A physicist, popularly believed to be Richard Feynman, once said:

“If you think you understand quantum mechanics, then you don’t understand quantum mechanics.”

As a fan of science this is a profound realisation. For me the very essence of science is to be able to say, "I don't know." My advice when you meet anyone who says they are certain about anything is to run a mile; they frankly scare the willies out of me. Although I don’t understand the precise details of new discoveries or theories, I’m more than happy to stand on the touchline and cheer. I love science for its questioning nature and ability to correct itself when presented with new evidence – to accept the Paradigm Shift. For me it represents the ultimate search, not perhaps for the truth - I’m not sure what truth is - but definitely a never-ending search into the unknown.

We should celebrate even the most seemingly mundane discoveries. Like glass for instance. Bill Bryson sums up my feelings on this excellently in his book, Notes From A Small Island, when he says:

“Call me obtuse, but you could stand me on a beach until the end of time and never would it occur to me to try to make it into windows.”

To me the concept of even the most seemingly mundane of contemporary technology is fascinating. Take radio for example, when you actually stop and think about it, radio is so mind blowing and clever it staggers me.
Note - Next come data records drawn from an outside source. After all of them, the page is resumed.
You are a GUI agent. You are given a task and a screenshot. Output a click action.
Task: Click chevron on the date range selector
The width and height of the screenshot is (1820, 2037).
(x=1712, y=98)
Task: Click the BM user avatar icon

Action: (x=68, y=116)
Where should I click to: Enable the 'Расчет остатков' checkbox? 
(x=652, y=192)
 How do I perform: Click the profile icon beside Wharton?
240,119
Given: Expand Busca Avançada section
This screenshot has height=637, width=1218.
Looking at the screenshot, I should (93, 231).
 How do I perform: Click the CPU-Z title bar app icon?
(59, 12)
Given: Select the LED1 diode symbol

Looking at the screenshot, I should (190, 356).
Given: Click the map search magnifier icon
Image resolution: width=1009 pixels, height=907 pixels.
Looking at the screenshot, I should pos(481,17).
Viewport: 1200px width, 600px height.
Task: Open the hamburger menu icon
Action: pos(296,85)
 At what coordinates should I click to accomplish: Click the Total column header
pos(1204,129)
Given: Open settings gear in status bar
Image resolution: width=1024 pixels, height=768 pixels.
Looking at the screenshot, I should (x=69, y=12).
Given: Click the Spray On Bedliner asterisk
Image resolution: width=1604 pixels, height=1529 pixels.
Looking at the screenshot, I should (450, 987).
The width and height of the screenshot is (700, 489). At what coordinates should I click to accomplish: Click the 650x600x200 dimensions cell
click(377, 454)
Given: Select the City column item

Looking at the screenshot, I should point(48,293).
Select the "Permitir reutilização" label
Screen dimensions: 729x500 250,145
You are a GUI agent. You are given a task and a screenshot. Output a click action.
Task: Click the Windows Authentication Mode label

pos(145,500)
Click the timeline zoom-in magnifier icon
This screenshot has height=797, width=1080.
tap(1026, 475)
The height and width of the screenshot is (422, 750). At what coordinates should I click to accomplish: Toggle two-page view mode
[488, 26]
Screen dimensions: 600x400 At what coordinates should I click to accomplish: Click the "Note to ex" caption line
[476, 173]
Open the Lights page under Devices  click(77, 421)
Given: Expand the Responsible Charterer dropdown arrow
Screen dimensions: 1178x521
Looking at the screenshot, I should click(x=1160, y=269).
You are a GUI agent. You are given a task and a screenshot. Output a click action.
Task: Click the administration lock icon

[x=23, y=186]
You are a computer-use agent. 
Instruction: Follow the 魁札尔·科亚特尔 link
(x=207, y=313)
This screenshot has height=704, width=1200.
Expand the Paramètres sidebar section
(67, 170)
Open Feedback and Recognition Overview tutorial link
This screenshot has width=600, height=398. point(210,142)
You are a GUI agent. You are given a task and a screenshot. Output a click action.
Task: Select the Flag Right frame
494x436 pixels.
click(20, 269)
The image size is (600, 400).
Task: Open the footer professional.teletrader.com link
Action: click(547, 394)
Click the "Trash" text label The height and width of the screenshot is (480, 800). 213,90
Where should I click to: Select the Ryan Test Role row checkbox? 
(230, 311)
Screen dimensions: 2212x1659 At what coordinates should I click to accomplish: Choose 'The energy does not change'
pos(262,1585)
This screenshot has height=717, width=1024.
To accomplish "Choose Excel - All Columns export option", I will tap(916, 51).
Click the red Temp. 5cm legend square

As for television don't even get me started, I could weep with joy at the thought of television.

I have made a reasonable living from science in a peripheral, abstract kind of way and it has been both satisfying and rewarding. But as a "scientist" I accept, and almost revel in, the idea that actually I know absolutely nothing. The older I get, the more comforted I become with this notion and on my gravestone the words:

"None the bloody wiser"

Will be a fitting epitaph to my final declaration of this life. No bitterness or regret, you understand, just an honest statement.

So this is my salute to all those ants: past, present and future that look up from the table and try in any small way to advance our understanding. I shall continue to watch their efforts with wide-eyed admiration.